▶ _ACTIVITY_: Retype, word for word, every line starting at the line with "Task: Click the rocket icon in header" and ending with the final line of the entries; skip the pictures.

*** Opening EXERCISE MATERIALS ***

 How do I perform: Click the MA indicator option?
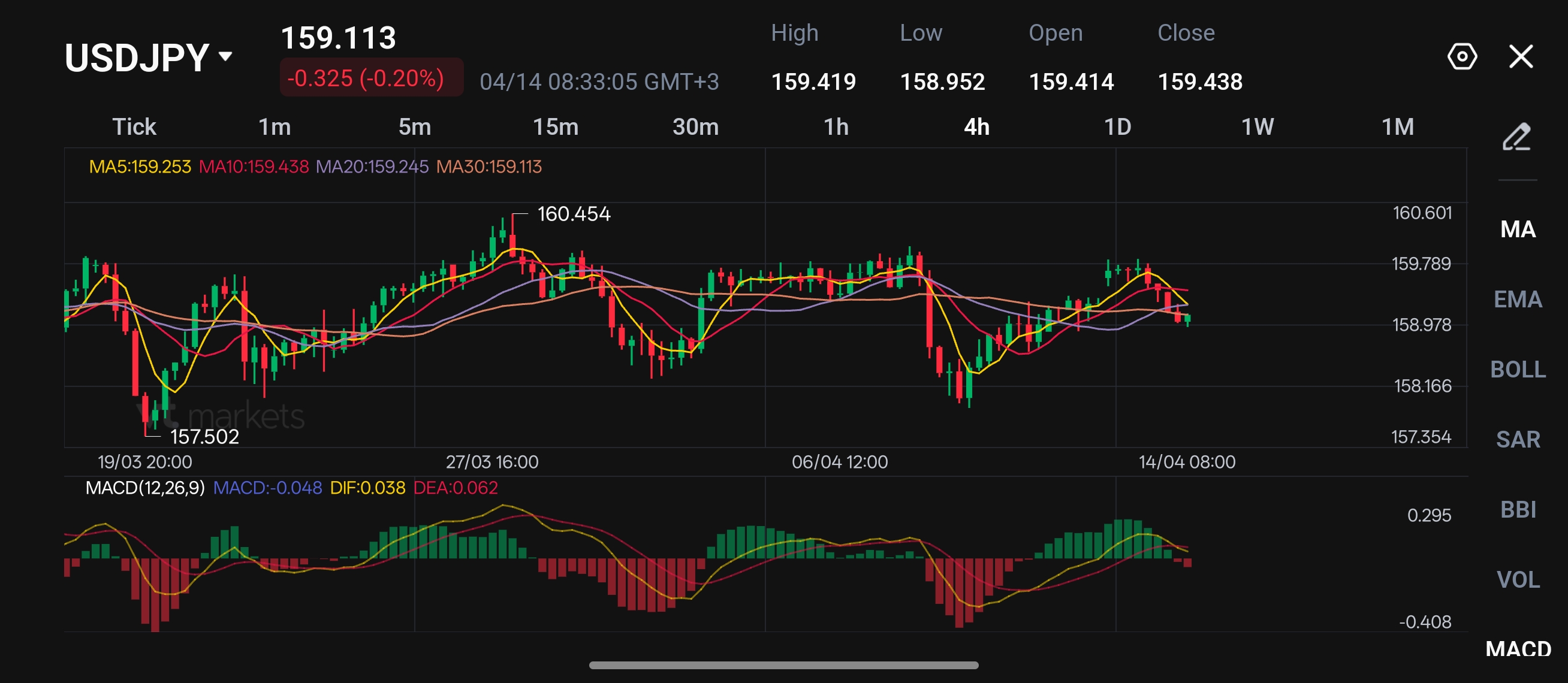tap(1518, 229)
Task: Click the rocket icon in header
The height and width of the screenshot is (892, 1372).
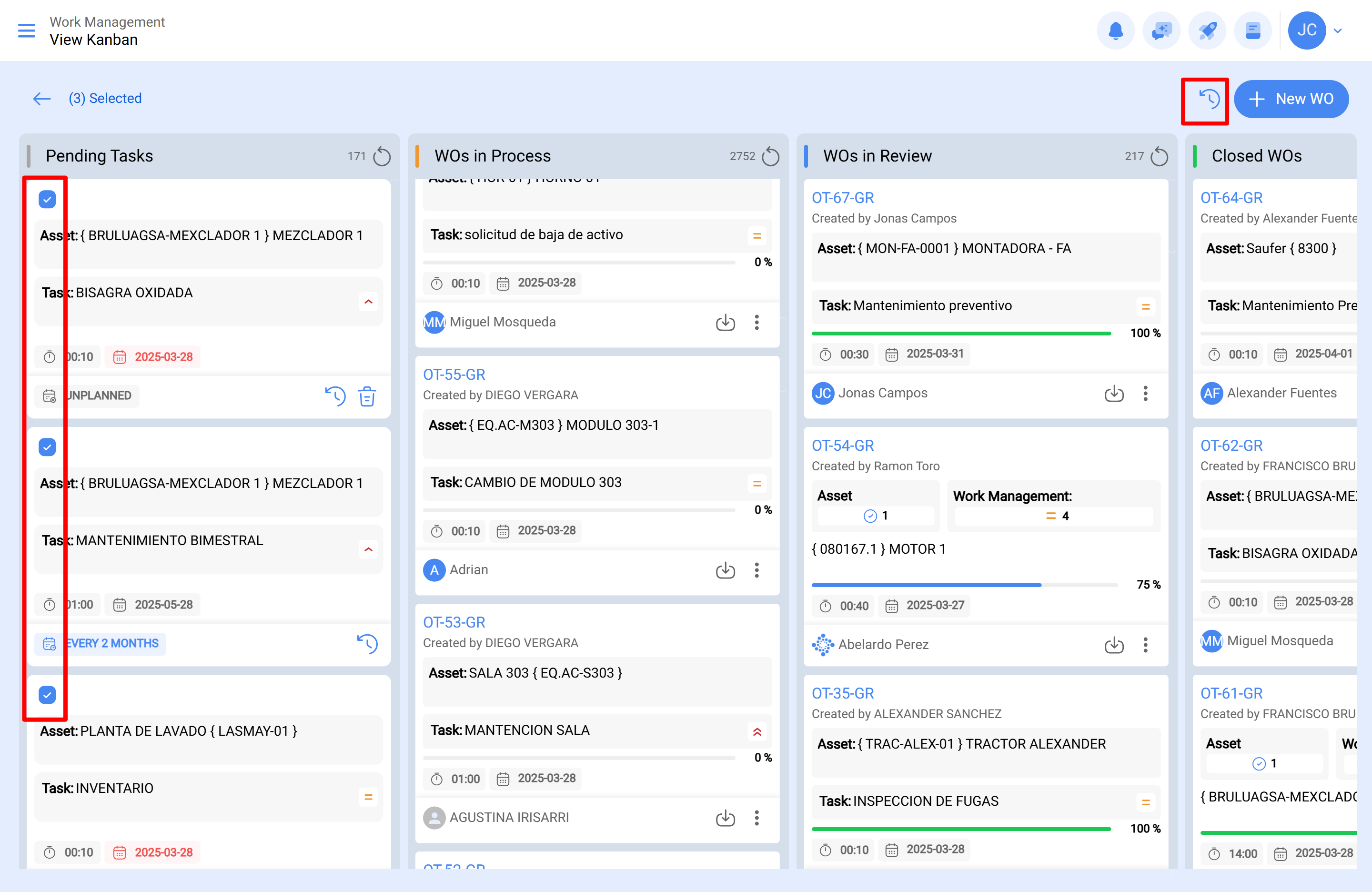Action: click(x=1207, y=30)
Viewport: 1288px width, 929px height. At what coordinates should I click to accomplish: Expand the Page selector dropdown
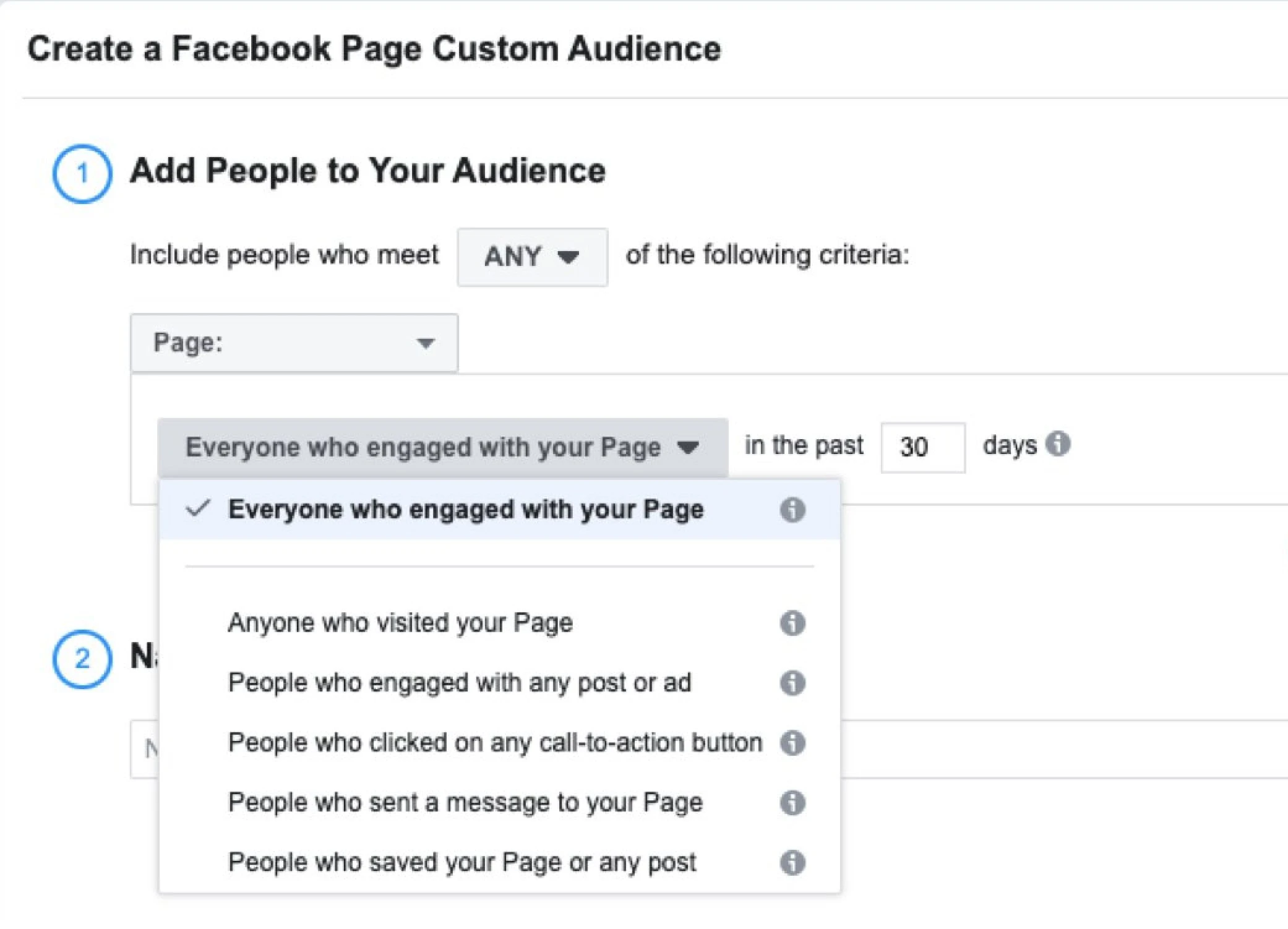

*** Closing EXERCISE MATERIALS ***

▶ _EXERCISE ANSWER_:
Task: Click the rocket icon in header
The height and width of the screenshot is (892, 1372).
Action: click(x=1207, y=30)
Viewport: 1288px width, 929px height. At what coordinates should I click to accomplish: Expand the Page selector dropdown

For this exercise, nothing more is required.